[Extracted records]
______________________________

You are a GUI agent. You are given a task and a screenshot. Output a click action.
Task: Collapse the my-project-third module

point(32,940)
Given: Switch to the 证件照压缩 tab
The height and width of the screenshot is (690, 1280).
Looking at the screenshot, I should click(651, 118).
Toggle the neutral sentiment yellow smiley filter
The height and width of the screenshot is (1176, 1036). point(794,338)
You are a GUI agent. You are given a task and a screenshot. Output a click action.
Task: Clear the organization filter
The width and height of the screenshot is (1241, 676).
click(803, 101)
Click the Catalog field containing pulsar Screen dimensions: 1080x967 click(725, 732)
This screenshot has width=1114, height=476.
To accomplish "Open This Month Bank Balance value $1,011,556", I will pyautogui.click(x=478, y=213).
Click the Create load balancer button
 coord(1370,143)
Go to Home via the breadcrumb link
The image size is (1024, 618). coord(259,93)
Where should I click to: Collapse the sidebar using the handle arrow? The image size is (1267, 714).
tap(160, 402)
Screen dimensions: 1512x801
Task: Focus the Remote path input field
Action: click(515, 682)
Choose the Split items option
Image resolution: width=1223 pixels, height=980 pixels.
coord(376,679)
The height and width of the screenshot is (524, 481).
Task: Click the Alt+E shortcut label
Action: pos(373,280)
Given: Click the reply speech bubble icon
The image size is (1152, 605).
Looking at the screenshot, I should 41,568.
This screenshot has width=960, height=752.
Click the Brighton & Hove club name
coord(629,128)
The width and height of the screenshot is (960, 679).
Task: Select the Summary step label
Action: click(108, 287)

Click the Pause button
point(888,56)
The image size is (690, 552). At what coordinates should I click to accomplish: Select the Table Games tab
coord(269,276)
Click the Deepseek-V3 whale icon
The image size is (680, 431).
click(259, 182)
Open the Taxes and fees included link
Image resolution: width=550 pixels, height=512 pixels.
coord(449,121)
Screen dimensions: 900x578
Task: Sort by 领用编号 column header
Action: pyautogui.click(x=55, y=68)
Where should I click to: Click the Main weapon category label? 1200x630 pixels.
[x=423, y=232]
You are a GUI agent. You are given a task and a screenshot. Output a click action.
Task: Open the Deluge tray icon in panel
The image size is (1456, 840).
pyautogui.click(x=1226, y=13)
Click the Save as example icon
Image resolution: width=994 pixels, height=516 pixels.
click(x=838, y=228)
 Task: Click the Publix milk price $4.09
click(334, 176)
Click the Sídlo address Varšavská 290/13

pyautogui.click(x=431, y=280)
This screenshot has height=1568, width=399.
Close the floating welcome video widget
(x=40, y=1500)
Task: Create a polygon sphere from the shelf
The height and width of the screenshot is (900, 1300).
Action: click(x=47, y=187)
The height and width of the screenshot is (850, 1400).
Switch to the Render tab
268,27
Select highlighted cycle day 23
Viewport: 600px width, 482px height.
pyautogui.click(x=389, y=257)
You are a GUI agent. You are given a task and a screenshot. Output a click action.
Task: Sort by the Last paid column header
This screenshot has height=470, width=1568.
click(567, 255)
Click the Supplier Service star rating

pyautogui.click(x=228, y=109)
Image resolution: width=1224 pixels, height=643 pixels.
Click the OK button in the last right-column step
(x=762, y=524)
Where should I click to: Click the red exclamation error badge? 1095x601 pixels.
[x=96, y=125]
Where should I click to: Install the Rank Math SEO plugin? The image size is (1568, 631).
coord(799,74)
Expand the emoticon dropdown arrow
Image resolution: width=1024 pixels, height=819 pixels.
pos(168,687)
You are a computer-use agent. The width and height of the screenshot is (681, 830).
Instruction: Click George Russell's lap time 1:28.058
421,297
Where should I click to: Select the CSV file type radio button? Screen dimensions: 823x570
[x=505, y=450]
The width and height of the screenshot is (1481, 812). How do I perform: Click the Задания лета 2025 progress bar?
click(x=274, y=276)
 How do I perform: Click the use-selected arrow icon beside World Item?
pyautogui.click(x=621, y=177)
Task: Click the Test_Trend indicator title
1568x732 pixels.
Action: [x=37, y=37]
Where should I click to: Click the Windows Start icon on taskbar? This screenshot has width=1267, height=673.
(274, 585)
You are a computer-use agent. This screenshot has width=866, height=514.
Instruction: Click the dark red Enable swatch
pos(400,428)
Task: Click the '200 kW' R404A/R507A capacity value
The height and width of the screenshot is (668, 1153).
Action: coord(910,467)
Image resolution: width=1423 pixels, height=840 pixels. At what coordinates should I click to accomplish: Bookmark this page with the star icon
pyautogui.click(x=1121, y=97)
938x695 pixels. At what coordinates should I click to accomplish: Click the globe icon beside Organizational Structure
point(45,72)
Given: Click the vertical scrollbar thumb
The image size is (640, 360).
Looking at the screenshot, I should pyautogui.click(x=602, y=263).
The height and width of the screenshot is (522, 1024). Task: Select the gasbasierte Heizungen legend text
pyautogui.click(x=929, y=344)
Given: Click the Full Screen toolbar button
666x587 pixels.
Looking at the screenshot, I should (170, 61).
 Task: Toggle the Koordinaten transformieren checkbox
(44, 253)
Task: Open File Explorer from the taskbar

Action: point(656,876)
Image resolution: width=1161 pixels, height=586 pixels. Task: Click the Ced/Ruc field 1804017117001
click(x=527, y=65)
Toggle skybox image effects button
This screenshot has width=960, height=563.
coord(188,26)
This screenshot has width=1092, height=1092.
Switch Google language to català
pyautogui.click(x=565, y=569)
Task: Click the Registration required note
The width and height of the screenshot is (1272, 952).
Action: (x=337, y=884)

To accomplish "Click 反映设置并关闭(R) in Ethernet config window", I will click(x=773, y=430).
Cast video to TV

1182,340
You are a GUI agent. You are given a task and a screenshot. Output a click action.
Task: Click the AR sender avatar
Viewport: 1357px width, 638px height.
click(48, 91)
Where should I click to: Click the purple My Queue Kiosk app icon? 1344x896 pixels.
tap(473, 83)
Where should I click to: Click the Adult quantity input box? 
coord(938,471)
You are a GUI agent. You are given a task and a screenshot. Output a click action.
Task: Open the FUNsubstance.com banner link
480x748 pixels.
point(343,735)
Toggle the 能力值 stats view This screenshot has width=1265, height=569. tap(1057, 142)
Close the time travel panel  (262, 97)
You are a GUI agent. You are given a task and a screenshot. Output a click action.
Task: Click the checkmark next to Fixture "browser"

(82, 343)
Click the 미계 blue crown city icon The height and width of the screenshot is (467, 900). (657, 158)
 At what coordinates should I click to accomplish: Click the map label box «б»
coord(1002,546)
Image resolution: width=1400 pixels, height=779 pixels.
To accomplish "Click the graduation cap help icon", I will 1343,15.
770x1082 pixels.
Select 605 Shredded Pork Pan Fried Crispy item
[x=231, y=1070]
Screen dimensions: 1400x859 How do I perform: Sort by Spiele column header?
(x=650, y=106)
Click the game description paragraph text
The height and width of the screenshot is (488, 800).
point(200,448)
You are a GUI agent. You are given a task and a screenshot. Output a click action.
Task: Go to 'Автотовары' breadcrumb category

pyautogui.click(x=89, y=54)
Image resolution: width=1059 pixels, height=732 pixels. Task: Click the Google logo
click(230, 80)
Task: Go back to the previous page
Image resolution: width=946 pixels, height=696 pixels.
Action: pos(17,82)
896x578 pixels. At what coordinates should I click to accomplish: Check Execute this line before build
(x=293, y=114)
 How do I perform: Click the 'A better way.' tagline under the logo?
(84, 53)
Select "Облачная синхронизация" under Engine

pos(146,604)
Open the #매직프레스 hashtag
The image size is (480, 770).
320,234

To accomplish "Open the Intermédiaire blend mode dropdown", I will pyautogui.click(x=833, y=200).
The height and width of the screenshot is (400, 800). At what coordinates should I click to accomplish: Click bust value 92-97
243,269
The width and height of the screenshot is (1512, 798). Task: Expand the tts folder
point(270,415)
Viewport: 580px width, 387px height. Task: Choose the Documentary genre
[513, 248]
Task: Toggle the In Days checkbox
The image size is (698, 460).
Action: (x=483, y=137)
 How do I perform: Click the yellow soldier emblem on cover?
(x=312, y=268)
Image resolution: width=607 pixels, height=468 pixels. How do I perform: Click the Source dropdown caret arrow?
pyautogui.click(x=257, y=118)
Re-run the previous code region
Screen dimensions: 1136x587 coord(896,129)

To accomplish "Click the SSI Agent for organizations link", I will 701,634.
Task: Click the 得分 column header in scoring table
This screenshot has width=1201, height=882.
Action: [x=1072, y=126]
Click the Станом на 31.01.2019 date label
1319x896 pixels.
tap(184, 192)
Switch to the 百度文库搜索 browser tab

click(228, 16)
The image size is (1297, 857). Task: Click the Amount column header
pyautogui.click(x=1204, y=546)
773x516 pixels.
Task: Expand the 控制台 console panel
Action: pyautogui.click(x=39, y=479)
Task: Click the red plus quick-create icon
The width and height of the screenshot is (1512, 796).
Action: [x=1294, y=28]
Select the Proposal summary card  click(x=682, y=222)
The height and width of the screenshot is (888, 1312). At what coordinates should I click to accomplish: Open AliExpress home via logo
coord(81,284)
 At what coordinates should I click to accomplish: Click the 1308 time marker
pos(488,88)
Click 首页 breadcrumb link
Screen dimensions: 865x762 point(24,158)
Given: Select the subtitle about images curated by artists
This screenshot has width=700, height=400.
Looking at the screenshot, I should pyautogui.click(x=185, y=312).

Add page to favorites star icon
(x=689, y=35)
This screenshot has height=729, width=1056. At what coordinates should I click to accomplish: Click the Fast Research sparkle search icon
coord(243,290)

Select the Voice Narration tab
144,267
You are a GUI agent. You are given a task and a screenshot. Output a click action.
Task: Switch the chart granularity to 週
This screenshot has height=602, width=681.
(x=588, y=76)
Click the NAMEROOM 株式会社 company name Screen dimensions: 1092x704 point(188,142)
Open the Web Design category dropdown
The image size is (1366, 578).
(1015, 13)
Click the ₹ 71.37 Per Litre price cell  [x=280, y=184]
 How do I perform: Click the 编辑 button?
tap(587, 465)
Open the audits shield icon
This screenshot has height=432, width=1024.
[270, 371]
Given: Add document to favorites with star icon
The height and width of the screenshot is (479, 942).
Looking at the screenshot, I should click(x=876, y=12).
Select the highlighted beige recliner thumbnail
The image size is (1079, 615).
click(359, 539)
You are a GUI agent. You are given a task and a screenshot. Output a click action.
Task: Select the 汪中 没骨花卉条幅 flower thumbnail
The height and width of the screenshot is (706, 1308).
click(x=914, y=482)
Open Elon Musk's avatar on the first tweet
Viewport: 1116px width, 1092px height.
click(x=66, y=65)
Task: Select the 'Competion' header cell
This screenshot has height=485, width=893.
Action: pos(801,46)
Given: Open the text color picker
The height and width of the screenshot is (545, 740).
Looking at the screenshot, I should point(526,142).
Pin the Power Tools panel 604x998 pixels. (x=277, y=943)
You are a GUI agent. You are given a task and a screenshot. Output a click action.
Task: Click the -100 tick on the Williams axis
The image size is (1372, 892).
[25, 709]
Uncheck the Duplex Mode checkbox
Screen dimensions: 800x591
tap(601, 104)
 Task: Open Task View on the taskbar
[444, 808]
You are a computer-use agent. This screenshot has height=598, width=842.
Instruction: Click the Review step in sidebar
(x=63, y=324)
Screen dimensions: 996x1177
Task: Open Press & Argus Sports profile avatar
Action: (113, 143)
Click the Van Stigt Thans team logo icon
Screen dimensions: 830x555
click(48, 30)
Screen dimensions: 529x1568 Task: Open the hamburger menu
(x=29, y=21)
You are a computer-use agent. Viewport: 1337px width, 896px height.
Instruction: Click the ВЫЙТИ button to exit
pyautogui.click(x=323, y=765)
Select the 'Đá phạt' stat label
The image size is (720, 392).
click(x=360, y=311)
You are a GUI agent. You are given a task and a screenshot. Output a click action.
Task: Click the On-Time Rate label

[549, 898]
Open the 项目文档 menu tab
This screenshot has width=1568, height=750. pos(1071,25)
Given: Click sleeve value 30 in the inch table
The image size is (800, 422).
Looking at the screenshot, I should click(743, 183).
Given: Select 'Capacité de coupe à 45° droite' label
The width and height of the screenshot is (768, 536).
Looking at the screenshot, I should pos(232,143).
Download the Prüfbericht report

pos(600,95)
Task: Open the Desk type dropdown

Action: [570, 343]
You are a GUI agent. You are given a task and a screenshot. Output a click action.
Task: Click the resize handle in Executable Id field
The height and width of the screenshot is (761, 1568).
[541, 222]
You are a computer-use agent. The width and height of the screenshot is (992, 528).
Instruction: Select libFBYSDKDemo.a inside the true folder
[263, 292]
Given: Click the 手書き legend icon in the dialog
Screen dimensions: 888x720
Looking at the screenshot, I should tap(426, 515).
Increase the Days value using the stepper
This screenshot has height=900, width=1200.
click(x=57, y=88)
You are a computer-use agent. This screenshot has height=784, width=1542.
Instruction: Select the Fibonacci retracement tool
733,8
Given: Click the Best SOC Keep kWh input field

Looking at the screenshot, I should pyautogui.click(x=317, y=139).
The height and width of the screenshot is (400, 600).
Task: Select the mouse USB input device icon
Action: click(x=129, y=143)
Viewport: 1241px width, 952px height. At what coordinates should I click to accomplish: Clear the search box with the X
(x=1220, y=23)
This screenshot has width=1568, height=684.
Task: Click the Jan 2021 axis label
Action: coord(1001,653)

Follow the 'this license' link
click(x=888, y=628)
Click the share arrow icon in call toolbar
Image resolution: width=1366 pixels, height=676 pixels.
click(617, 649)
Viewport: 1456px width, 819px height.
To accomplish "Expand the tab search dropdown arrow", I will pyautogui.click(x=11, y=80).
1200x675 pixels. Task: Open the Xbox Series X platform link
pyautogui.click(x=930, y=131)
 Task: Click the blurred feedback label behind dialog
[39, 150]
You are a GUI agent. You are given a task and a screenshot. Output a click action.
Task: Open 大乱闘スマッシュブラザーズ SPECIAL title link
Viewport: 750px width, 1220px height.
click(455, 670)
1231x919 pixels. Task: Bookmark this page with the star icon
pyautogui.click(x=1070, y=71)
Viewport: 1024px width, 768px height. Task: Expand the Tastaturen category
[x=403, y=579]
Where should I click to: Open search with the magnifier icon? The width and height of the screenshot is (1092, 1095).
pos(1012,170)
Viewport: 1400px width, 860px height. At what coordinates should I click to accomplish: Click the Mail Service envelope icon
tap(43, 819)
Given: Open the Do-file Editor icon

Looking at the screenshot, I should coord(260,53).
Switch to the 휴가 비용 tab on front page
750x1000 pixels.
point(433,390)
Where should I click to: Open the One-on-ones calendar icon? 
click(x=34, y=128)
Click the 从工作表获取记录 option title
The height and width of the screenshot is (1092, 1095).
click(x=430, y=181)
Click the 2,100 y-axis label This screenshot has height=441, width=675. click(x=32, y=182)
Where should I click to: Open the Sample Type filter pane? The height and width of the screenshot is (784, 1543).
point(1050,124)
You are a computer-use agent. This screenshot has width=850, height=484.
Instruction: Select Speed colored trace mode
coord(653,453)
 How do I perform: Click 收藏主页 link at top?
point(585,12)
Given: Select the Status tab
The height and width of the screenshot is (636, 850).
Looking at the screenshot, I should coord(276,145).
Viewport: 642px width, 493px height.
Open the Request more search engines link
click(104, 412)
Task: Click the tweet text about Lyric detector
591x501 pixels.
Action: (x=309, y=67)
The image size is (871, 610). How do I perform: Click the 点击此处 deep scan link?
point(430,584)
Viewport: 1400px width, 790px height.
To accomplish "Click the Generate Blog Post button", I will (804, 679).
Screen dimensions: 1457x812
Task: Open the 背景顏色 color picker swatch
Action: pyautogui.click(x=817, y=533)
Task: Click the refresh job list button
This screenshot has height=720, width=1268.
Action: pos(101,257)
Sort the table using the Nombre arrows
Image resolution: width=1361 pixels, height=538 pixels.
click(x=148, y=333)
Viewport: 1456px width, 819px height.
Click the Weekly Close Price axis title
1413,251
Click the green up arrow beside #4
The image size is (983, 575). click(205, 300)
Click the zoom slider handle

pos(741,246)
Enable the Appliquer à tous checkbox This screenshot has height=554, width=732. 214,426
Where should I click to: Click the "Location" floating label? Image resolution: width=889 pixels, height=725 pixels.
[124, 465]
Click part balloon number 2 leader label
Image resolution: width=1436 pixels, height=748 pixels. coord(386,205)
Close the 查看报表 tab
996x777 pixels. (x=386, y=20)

______________________________

▸ **Work required**: In the rows above, find every line that contains the string "taskbar", matching case exactly, and copy each of those lines.

▸ **Answer for the task**:
Where should I click to: Click the Windows Start icon on taskbar? This screenshot has width=1267, height=673.
Task: Open File Explorer from the taskbar
 Task: Open Task View on the taskbar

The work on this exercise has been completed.